The hyacinth macaw (Anodorhynchus hyacinthinus), or hyacinthine macaw, is a parrot native to central and eastern South America. With a length (from the top of its head to the tip of its long pointed tail) of about one meter it is longer than any other species of parrot. It is the largest macaw and the largest flying parrot species; the flightless kākāpō of New Zealand outweighs it at up to 3.5 kg. While generally easily recognized, it could be confused with the smaller Lear's macaw. Habitat loss and the trapping of wild birds for the pet trade have taken a heavy toll on their population in the wild, so the species is classified as Vulnerable on the International Union for Conservation of Nature's Red List, and it is protected by its listing on Appendix I of the Convention on International Trade in Endangered Species of Wild Fauna and Flora (CITES).

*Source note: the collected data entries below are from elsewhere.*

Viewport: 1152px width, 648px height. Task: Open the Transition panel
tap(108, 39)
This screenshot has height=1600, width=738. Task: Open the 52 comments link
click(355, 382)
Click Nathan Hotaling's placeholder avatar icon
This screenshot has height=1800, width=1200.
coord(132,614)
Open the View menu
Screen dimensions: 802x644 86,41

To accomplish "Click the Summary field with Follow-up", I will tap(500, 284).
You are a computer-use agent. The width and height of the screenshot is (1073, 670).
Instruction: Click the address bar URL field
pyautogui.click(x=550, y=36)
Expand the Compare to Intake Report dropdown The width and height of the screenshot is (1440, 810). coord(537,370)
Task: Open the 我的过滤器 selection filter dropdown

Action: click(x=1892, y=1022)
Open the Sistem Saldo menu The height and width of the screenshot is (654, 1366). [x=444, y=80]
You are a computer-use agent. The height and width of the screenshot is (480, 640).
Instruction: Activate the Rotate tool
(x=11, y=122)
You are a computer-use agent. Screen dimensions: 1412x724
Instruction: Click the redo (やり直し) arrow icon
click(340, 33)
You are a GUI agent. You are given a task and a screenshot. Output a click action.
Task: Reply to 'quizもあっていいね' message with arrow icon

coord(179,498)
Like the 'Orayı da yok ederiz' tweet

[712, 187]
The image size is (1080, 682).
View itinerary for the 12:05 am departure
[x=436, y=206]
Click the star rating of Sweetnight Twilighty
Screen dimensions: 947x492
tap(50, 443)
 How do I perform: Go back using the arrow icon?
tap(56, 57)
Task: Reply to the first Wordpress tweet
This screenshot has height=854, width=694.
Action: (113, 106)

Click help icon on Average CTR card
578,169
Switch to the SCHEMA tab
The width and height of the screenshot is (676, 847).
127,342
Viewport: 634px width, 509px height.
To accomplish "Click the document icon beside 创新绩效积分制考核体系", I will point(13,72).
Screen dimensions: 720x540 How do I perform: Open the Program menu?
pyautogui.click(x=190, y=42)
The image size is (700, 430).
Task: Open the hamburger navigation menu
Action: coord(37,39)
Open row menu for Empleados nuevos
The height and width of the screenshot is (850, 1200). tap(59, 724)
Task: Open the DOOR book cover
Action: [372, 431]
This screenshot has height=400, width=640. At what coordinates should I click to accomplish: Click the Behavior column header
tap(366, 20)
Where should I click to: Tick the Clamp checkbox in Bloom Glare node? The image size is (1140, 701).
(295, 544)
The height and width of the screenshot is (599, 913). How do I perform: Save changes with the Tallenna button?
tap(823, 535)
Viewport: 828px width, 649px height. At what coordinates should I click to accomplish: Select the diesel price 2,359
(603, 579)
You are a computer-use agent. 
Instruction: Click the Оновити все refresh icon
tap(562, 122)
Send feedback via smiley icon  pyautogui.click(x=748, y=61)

English physician, ornithologist, and artist John Latham first described the hyacinth macaw in 1790 under the binomial name Psittacus hyacinthinus. Tony Pittman in 2000 hypothesized that although the illustration in this work appears to be of an actual hyacinthine macaw, Latham's description of the length of the bird might mean he had measured a specimen of Lear's macaw instead. However, Latham's description was based on a taxidermic specimen, which was the only one Latham knew to exist up until 1822. It was prepared from a living animal originally belonging to Lord Orford, and given to the land agent Parkinson for display in the Leverian Museum after it died.
Nonetheless, Latham mentions another bird, which he calls the 'blue maccaw', supposedly the same size. This blue macaw was already described in Latham's 1781 volume of his A general synopsis of birds as merely a variety of the blue and yellow macaw, and was previously figured in the work of Mathurin Jacques Brisson (1760), Patrick Browne (1756) and Eleazar Albin (1738) as a macaw found in Jamaica. Albin, Browne and Brisson all reference even older authors and state the bird also occurs on the mainland, and Albin states this bird is the female version of the scarlet macaw.